RÉFLEXIONS pour Is 9:1
À nous qui savons comment s'est accomplie la prophétie de la grande lumière manifestée en Galilée, il est difficile d'imaginer comment elle pouvait résonner aux jours d'Isaïe. Pourtant, il suffit de devenir pour un instant l'un de ses auditeurs pour éprouver de la perplexité. En effet, nous venions d'entendre des dénonciations de péchés païens, accompagnées de descriptions détaillées du châtiment qui les attendait, et soudain, de la même bouche, retentissent des paroles disant que précisément cette terre, si longtemps plongée dans les ténèbres païennes, le Seigneur entend la marquer glorieusement. Il devait être difficile aux auditeurs d'accepter aussi que la délivrance vienne d'un Enfant, car ils étaient habitués à se représenter les envoyés du Seigneur comme redoutables et puissants. Le bien qu'il apporte aux hommes, ils ne le comparaient pas par hasard à une victoire sur les ennemis, joyeuse, mais aussi difficile, acquise au prix du sang et des souffrances.
Mais voici que le prophète annonce que les temps des effusions de sang doivent prendre fin. Même les guerriers, contraints de verser le sang, seront lavés et purifiés de lui, ce qui signifie que les blessures infligées à l'humanité par une violence multiséculaire seront guéries. Mais elles ne seront pas guéries par une violence nouvelle, car la vraie force se manifeste très souvent justement dans ce qui, à un regard superficiel, paraît faible.

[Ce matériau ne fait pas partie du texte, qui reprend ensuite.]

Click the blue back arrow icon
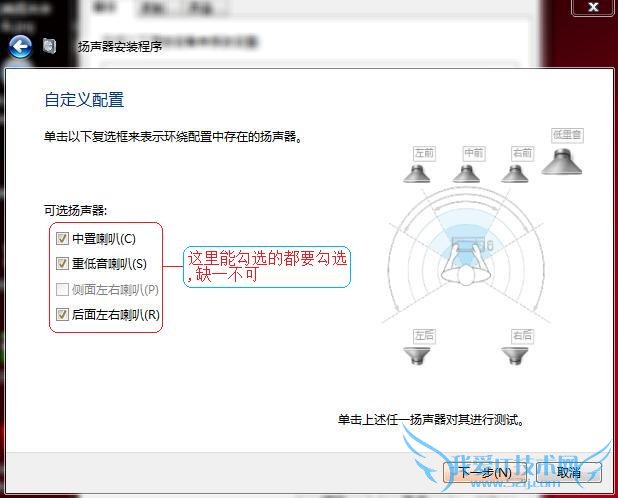 (20, 46)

Et même les dures paroles prophétiques qui suivent celles sur l'Enfant, au sujet de la colère ardente du Seigneur qui embrase la terre, ne contredisent pas cela. Encore et encore, le prophète répète l'avertissement que les malheurs à venir seront la conséquence des propres transgressions du peuple. L'iniquité est comparée à un feu allumé par les impies eux-mêmes. La flamme, née de l'étincelle qu'ils ont fait jaillir, les consume eux-mêmes.